An HTSQL operator is denoted by a special character or a sequence of characters (e.g. +, <=). HTSQL has infix, prefix and postfix operators, and some operators admit all three forms.

The current version of HTSQL does not support user-defined operators; future versions may add this ability.

In HTSQL, the order in which operators are applied is determined by operator precedence. For example, multiplication and division operators have a higher precedence than addition and subtraction.

Some HTSQL operators are composable (e.g. arithmetic operators) and some are not (e.g. equality operators). We call the former associative and the latter non-associative.

Below we describe the syntax of HTSQL operators. For a more comprehensive description, see :doc:functions.

#### Logical Operators

HTSQL supports the following logical operators:

logical OR
p | q
logical AND
p & q
logical NOT
! p

In this list, the operators are sorted by the order of precedence, from lowest to highest. All logical operators are left-associative.

#### Comparison Operators

HTSQL supports the following comparison operators:

equality operators
x = y, x != y, x == y, x !== y
containing operators
x ~ y, x !~ y
ordering operators
x < y, x <= y, x > y, x >= y

All comparison operators have the same precedence and are not associative.

Future versions of HTSQL may make ordering operators left-associative to express between operation (e.g. a <= x <= b).

#### Arithmetic Operators

HTSQL supports the usual set of arithmetic operators:

x + y
subtraction
x - y
multiplication
x * y
division
x / y
negation
- x

Arithmetic operators have standard precedence and associativity.

#### Flow Operators

HTSQL supports specialized operators to work with flow expressions:

sieve
T ? p
projection
T ^ x
selection
T {x,y,...}

The sieve operator (T ? p) produces rows of T satisfying condition p.

The projection operator (T ^ x) produces a flow of unique values of x as it ranges over T. Do not confuse the projection operator with a projection complement.

The selection operator (T {x,y,...}) specifies output columns.

Sieve, projection and selection operators have the same precedence and are left-associative.

#### Composition

HTSQL supports a flow composition operator:

T . x

The composition operator evaluates x for each row of the flow T. The values of x form the resulting flow.

The composition operator is left-associative.

#### Locator

The locator operation selects an individual entity by its identity:

T [id]

The identity is a sequence of attributes and links which uniquely identify an entity. Values of separate attributes are separated by a period (.). An individual value could be left unquoted when it consists of digits, alphabetical characters or dash (-). Values could be grouped using pairs of brackets ([]) or parentheses (()).

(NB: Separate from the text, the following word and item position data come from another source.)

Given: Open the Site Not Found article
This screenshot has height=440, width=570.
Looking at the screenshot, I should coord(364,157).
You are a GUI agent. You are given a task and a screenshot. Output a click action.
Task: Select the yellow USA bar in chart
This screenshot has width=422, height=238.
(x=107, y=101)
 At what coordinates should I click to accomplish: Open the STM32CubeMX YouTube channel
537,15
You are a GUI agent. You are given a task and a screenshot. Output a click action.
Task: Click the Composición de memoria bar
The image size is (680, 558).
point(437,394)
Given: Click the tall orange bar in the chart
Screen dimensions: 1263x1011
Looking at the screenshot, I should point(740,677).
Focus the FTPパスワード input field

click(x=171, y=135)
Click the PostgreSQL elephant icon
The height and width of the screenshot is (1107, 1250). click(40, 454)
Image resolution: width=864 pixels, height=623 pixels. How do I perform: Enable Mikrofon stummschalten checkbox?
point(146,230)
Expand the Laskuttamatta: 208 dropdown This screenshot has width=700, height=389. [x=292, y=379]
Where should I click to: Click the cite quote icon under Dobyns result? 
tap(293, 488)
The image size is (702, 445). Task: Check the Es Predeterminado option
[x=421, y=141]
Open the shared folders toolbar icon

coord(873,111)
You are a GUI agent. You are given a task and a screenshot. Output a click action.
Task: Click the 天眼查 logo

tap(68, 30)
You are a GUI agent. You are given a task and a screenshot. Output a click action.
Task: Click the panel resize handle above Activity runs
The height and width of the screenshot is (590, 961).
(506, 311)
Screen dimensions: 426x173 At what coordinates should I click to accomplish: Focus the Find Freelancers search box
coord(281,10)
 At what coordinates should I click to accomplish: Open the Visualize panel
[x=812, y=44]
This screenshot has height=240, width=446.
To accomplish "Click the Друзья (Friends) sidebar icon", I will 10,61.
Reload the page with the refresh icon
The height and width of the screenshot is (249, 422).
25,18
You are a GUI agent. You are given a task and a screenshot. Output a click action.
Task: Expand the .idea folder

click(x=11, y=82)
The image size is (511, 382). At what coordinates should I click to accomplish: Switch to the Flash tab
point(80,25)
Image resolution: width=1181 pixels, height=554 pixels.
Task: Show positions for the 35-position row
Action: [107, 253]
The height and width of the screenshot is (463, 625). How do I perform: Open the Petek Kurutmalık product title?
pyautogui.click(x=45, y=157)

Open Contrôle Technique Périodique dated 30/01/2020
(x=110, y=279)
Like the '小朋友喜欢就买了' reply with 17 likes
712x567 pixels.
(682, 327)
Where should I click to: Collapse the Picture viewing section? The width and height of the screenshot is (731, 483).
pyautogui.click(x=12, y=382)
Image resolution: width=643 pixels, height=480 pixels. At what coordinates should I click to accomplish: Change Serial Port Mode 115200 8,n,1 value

#### Attachment and Detachment

detachment
@ T
attachment
x -> T

The detachment operator (@ T) generates an ad-hoc link to T by associating each row from the input flow with all rows from T.

The precedence of the detachment operator is higher than of any other operator. Therefore, to apply the operator to any expression other than an identifier or a function call, use parentheses.

The attachment operator (x -> T) generates ad-hoc link to T by associating each row from the input flow with all rows from T such that values of expression x evaluated against respective rows coincide.

#### Segment Operator

A segment expression is a prefix operator:

/ T

A segment expression converts a flow to a list value.

#### Sorting Decorators

The following postfix decorators indicate ascending and descending sorting order respectively:

x +, x -

Sorting decorators have the same precedence as infix function call.

Sorting decorators are only meaningful when used as arguments of the sort() function and in a selector expression.

#### Assignment

An assignment expression has the form:

T := x

The left side of an assignment expression indicates the name and formal parameters (if any) of a calculated attribute. It must be an identifier, a reference or a function call and can be preceded by an optional dot-separated sequence of identifiers.

The right side of an assignment is an arbitrary expression indicating the value of a calculated attribute.

An assignment expression could be used only as an argument of functions define() and given(), or in a selector expression.